Personal information
- Full name: Samuel James Togwell
- Date of birth: 14 October 1984 (age 41)
- Place of birth: Beaconsfield, England
- Height: 6 ft 0 in (1.83 m)
- Position: Midfielder

Team information
- Current team: Beaconsfield Town (manager)

Youth career
- 1994–2002: Crystal Palace

Senior career*
- Years: Team / Apps / (Gls)
- 2002–2006: Crystal Palace / 1 / (0)
- 2004: → Oxford United (loan) / 4 / (0)
- 2005: → Northampton Town (loan) / 9 / (0)
- 2005–2006: → Port Vale (loan) / 27 / (2)
- 2006–2008: Barnsley / 66 / (2)
- 2008–2012: Scunthorpe United / 159 / (5)
- 2012–2014: Chesterfield / 55 / (3)
- 2014: → Wycombe Wanderers (loan) / 4 / (0)
- 2014–2016: Barnet / 93 / (1)
- 2016–2018: Eastleigh / 45 / (1)
- 2018–2021: Slough Town / 86 / (5)
- 2022–2024: Beaconsfield Town / 58 / (3)
- Total:  / 607 / (22)

Managerial career
- 2024–: Beaconsfield Town

= Sam Togwell =

English footballer (born 1984)

Samuel James Togwell (born 14 October 1984) is an English football manager and former player who manages club Beaconsfield Town.

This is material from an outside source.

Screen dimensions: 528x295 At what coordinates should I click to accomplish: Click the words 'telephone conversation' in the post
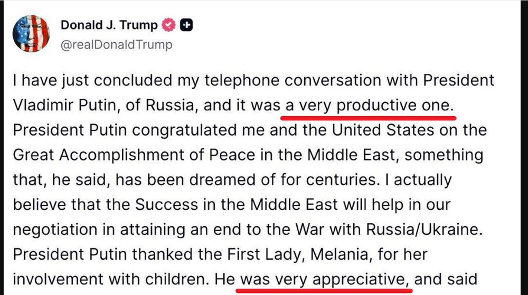tap(293, 80)
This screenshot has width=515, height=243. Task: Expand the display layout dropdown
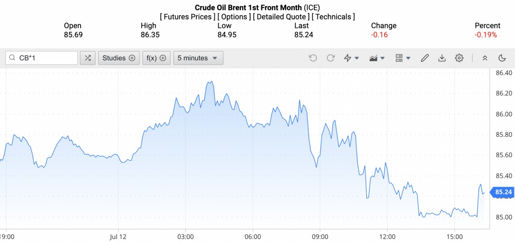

Togwell was a midfielder. He began his career with Crystal Palace in 2002, where he was loaned out to Oxford United, Northampton Town, and Port Vale. In July 2006, he transferred to Barnsley, before he joined Scunthorpe United in August 2008. He helped the "Iron" to win promotion out of the League One play-offs in 2009. He signed with Chesterfield in July 2012 and became a key player in the 2012–13 season. He lost his first-team place the following season and was loaned to Wycombe Wanderers. He helped Chesterfield to win the League Two title in 2013–14. He signed with Barnet in August 2014 and helped the club to the Conference title in the 2014–15 season. He was sold to Eastleigh in December 2016 before joining Slough Town in June 2018. He retired in May 2021, having made 606 appearances in all competitions, scoring 23 goals. He came out of retirement the following year to play for Beaconsfield Town.

==Career==
===Crystal Palace===
Togwell started in the Crystal Palace youth set-up at the age of ten, before making his senior debut as a 17-year-old substitute on 22 December 2002 at Millmoor. Palace beat Rotherham United 3–1, returning to London with three First Division points.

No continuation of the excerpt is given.